◆ **Exercise requirements**
Rewrite the lines of the records below as a numbered list, leaving out blank lines and the pictures.

◆ **Dataset entries**
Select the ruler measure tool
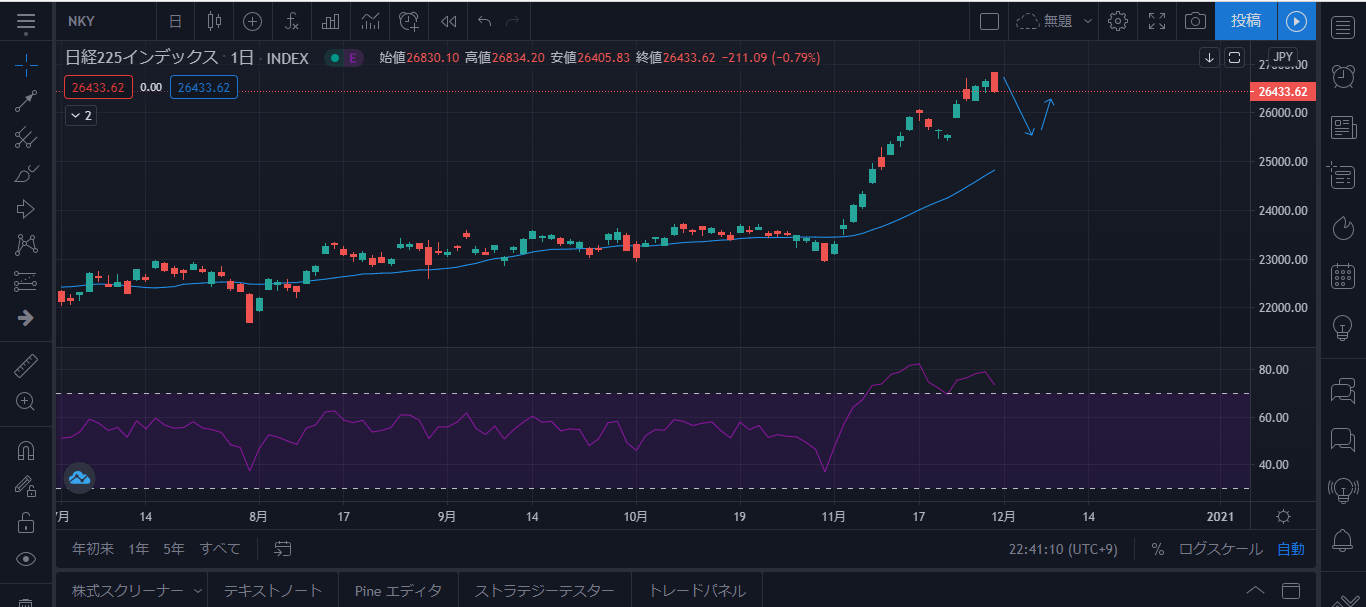The width and height of the screenshot is (1366, 607). pos(26,366)
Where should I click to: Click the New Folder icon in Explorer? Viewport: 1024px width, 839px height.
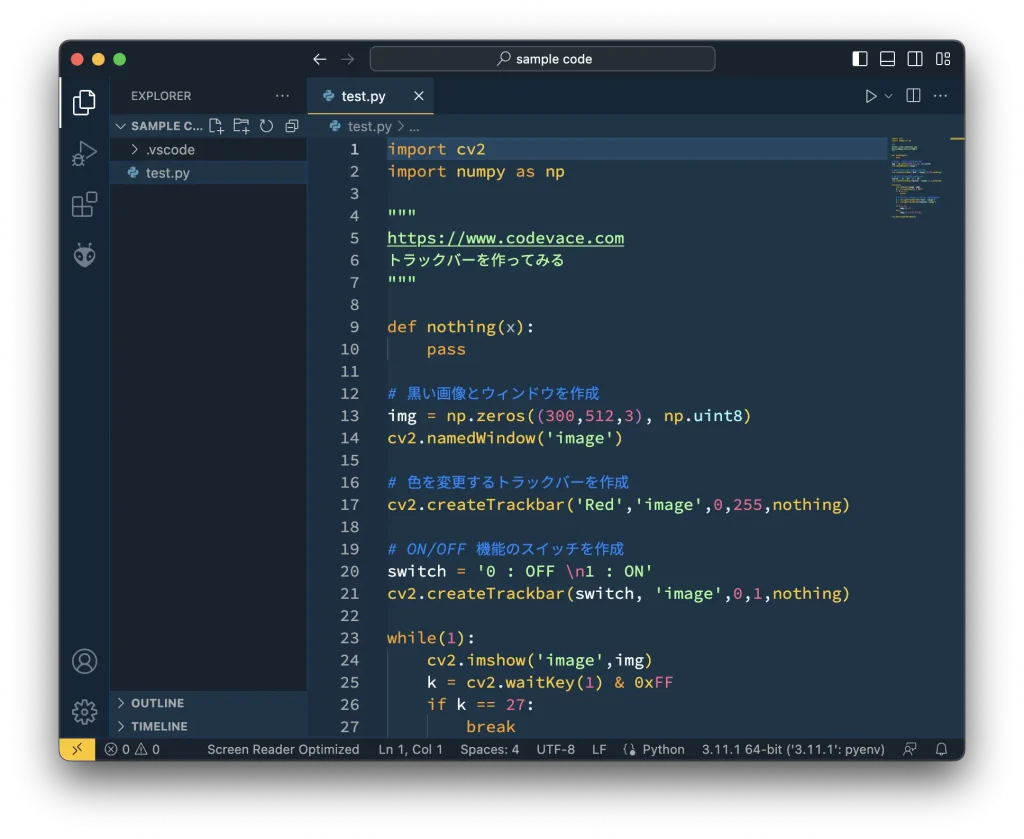241,126
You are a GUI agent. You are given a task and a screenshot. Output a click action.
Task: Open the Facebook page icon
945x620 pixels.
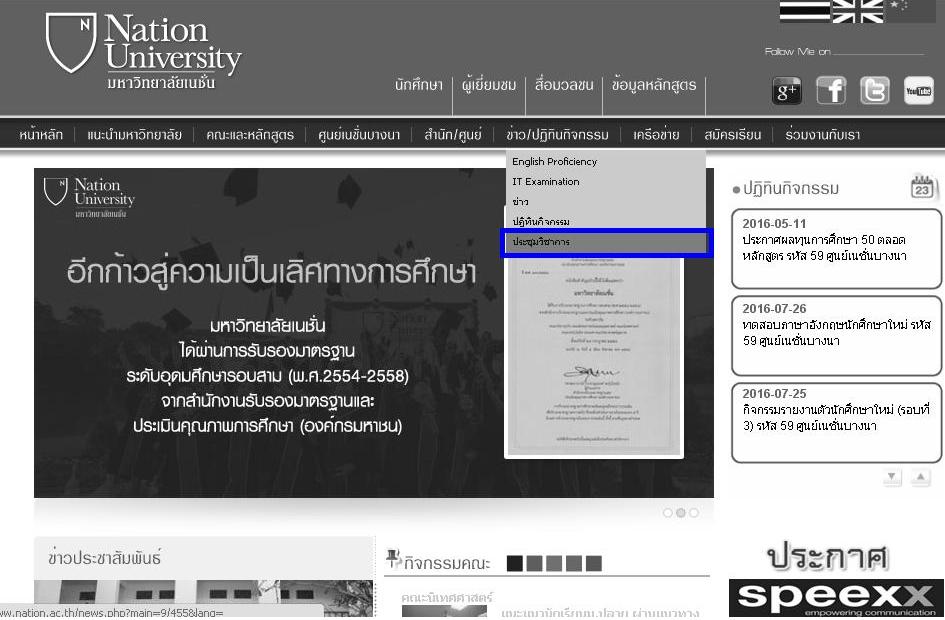(x=831, y=91)
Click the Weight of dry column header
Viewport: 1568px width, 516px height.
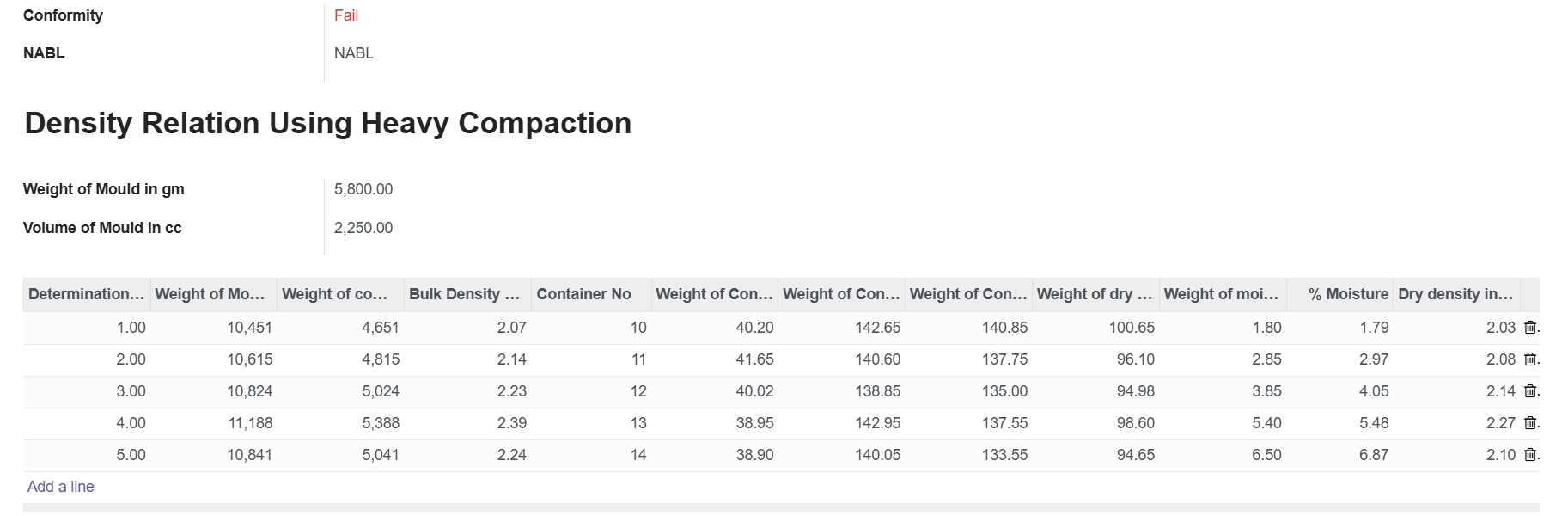click(x=1096, y=294)
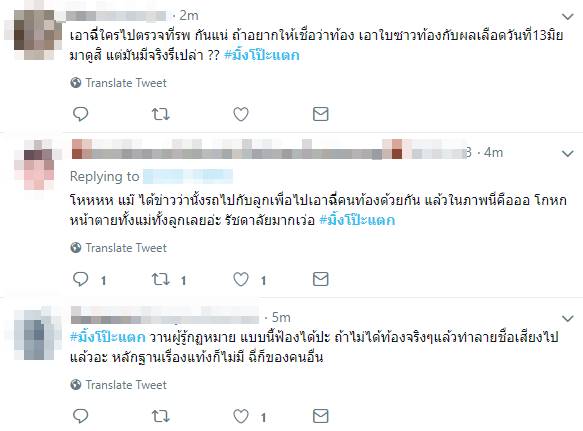Translate the tweet posted 4m ago
583x431 pixels.
click(x=119, y=248)
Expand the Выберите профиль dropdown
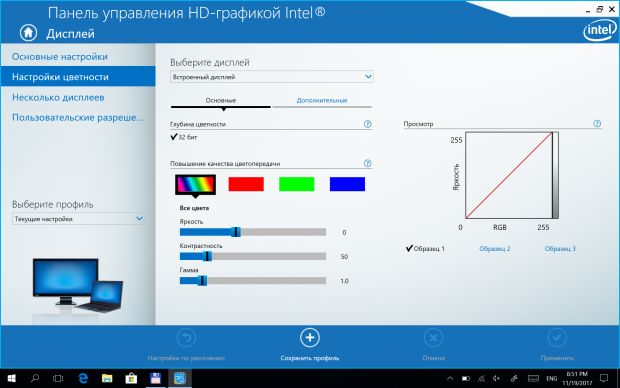 coord(78,219)
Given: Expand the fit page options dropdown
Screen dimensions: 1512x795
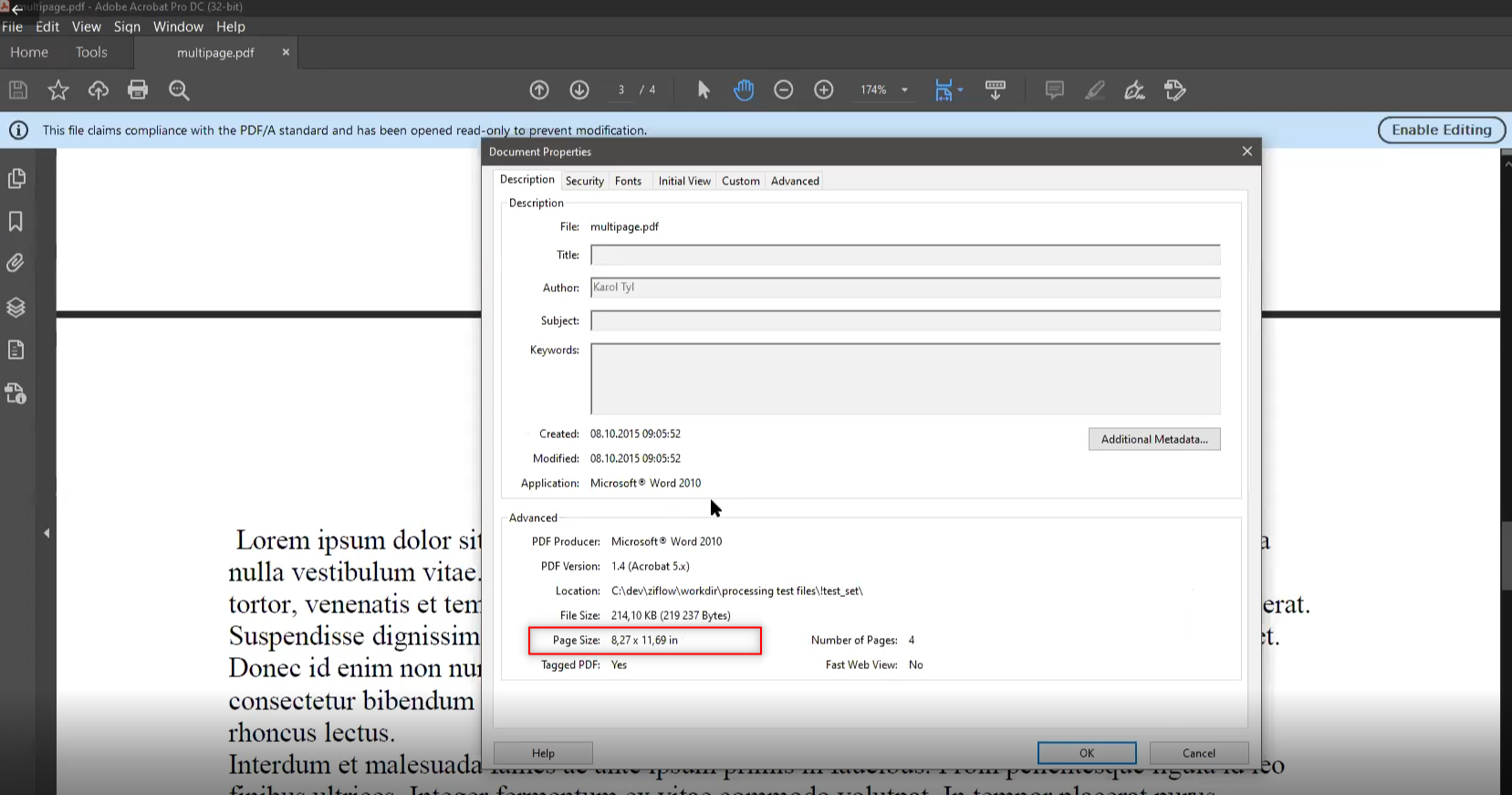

◆ **Task solution**
1. Select the ruler measure tool
2. The width and height of the screenshot is (1366, 607). pos(26,366)
3. Where should I click to: Click the New Folder icon in Explorer? Viewport: 1024px width, 839px height.
4. 241,126
5. You are a GUI agent. You are given a task and a screenshot. Output a click action.
6. Task: Open the Facebook page icon
7. 945x620 pixels.
8. (x=831, y=91)
9. Click the Weight of dry column header
10. Viewport: 1568px width, 516px height.
11. click(x=1096, y=294)
12. Translate the tweet posted 4m ago
13. 583x431 pixels.
14. click(x=119, y=248)
15. Expand the Выберите профиль dropdown
16.  coord(78,219)
17. Given: Expand the fit page options dropdown
18. Screen dimensions: 1512x795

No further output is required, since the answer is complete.